* **Aim of the exercise**
Transcribe everything in the job posting below, from "Member of Technical Staff |" down to "AI, and strategy.".

* **Page extract**
══════

Member of Technical Staff | AI Systems & Benchmarking | SF – AIONIA
AI Systems · Benchmarking · San Francisco

Member of Technical Staff

Most AI roles focus on building AI systems. This one focuses on something more fundamental — understanding how AI systems actually perform in the real world, and defining how that performance is measured. You’ll operate at the intersection of systems, analysis, AI, and strategy.

$130K – $220K + Equity On-Site · San Francisco AI Systems & Benchmarking Early-Stage Equity
Apply via AIONIA

Not Just Building AI — Understanding It

This is not a typical AI role. You won’t just build AI systems — you’ll work on the problems that define how modern AI is evaluated, understood, and deployed. You’ll shape the frameworks, datasets, and metrics that the industry uses to make sense of model and agent behavior at scale.

“You’ll operate at the intersection of systems, analysis, AI, and strategy — on problems that most engineers never get to touch.”

══════

* **Supplied records**

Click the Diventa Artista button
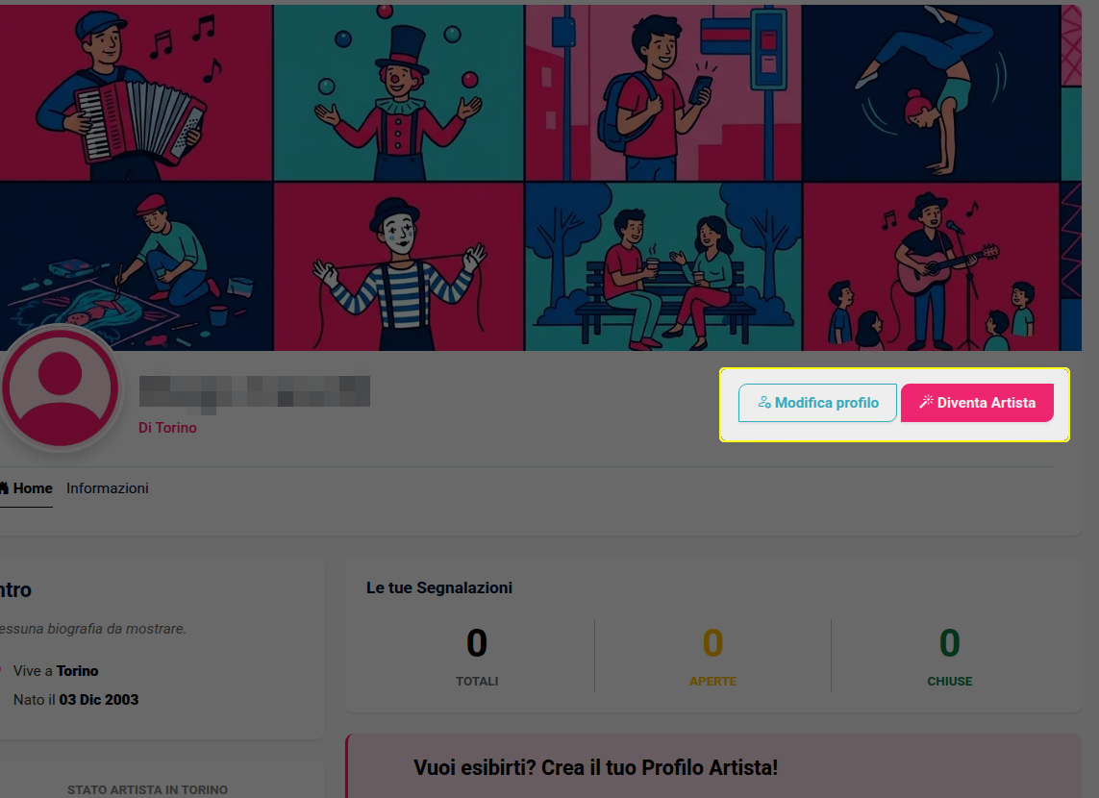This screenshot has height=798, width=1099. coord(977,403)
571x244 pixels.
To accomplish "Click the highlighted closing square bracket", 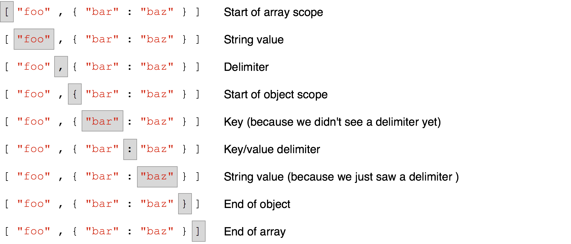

══════

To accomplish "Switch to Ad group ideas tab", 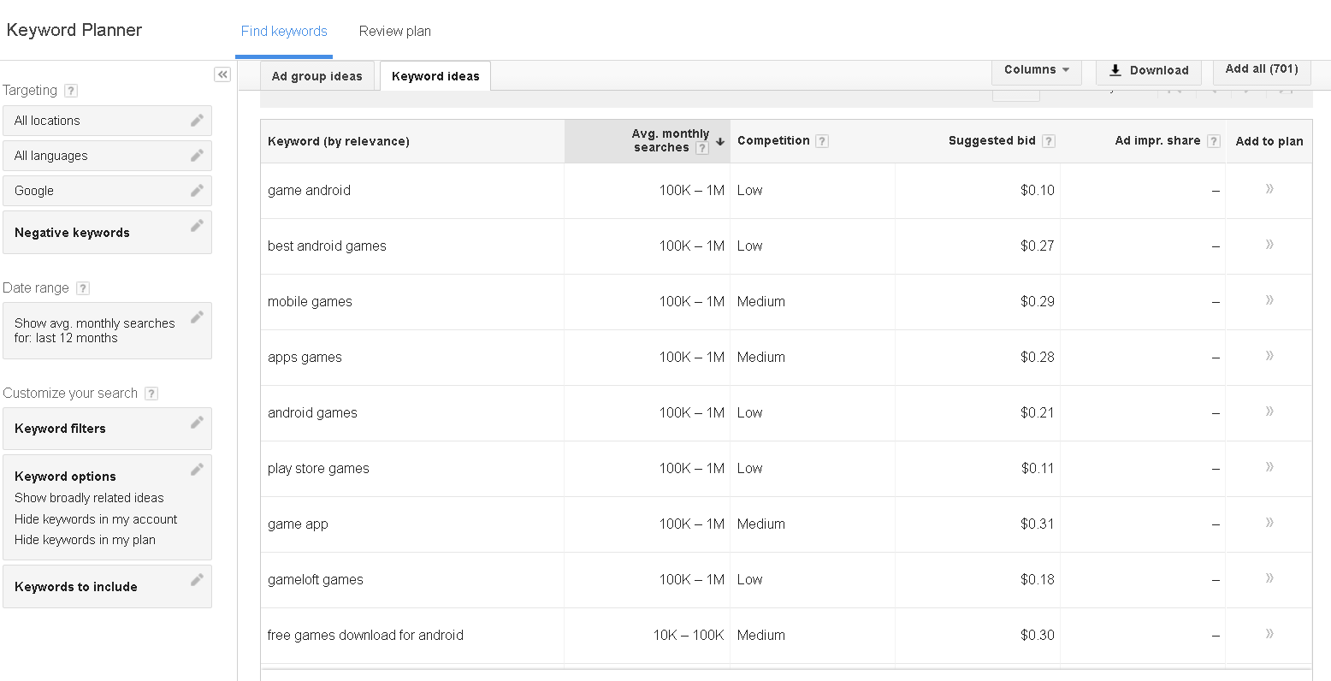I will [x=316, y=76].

══════

* **Response below**
Member of Technical Staff | AI Systems & Benchmarking | SF – AIONIA
AI Systems · Benchmarking · San Francisco

Member of Technical Staff

Most AI roles focus on building AI systems. This one focuses on something more fundamental — understanding how AI systems actually perform in the real world, and defining how that performance is measured. You’ll operate at the intersection of systems, analysis, AI, and strategy.